General information
- Location: Kadakkavoor, Thiruvananthapuram, Kerala India
- Coordinates: 8°40′43″N 76°46′04″E﻿ / ﻿8.6787°N 76.7677°E
- System: Regional rail and Commuter rail station
- Owner: Indian Railways
- Operator: Southern Railway zone
- Line: Kollam–Thiruvananthapuram trunk line
- Platforms: 3

Construction
- Structure type: At-grade
- Parking: Available
- Accessible: Disabled access

Other information
- Status: Functioning
- Station code: KVU
- Fare zone: Indian Railways

History
- Opened: 1918; 108 years ago
- Electrified: 2006

= Kadakkavoor railway station =

Railway station in Kerala, India

Kadakkavoor railway station (station code: KVU) is an NSG-6 category railway station on the Kollam–Thiruvananthapuram trunk line, serving Kadakkavoor in Thiruvananthapuram district, Kerala, India.
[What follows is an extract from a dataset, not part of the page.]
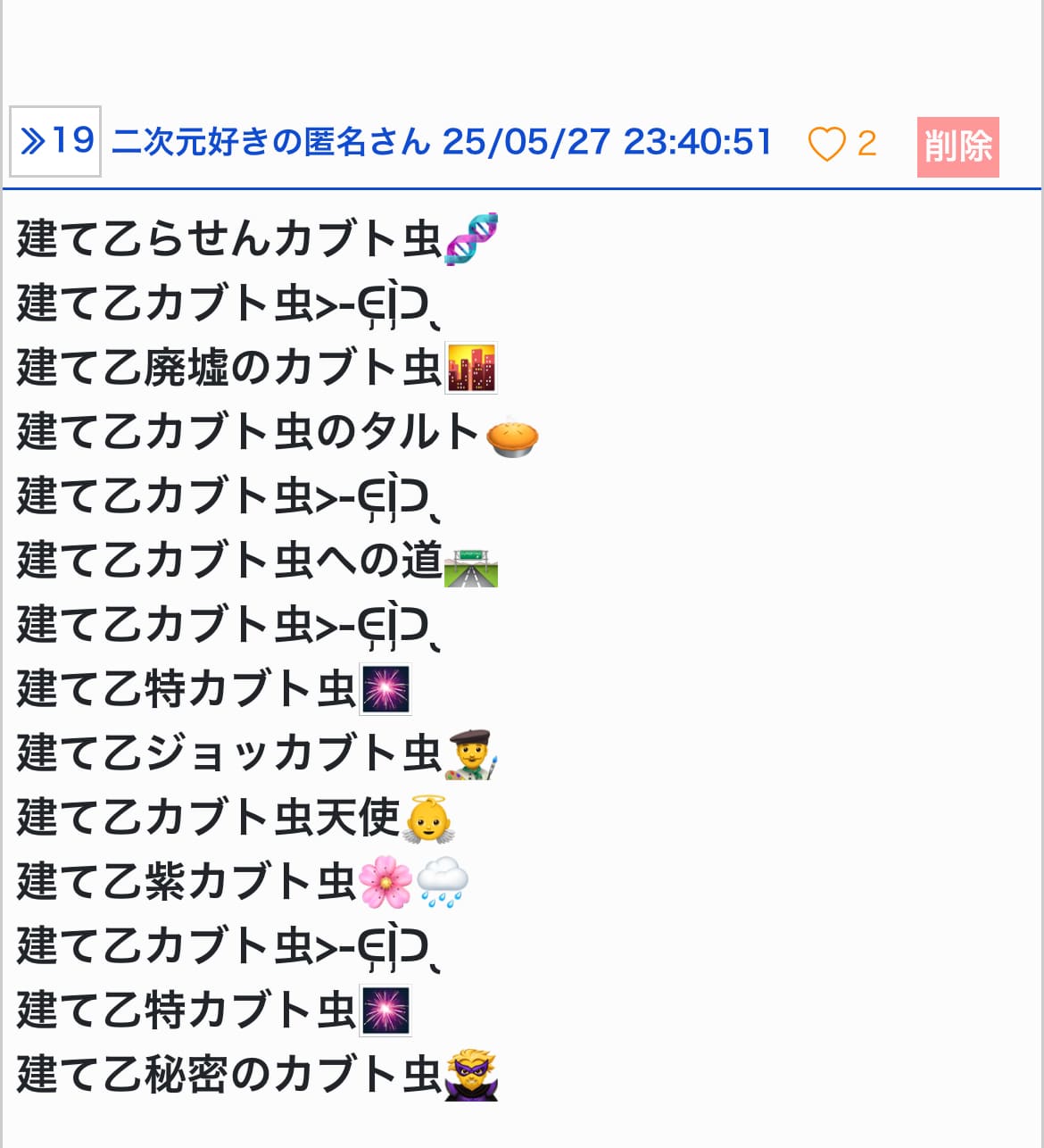Click the text 建て乙カブト虫への道

229,561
It is in the Thiruvananthapuram railway division of the Southern Railway; the line opened to traffic on 1 January 1918.

The line through Kadakkavoor, part of the Ernakulam–Thiruvananthapuram route, was electrified in December 2006. A refurbished platform at the station was inaugurated in January 2016. A road over-bridge has been proposed to replace the level crossing (No. 570) near the station.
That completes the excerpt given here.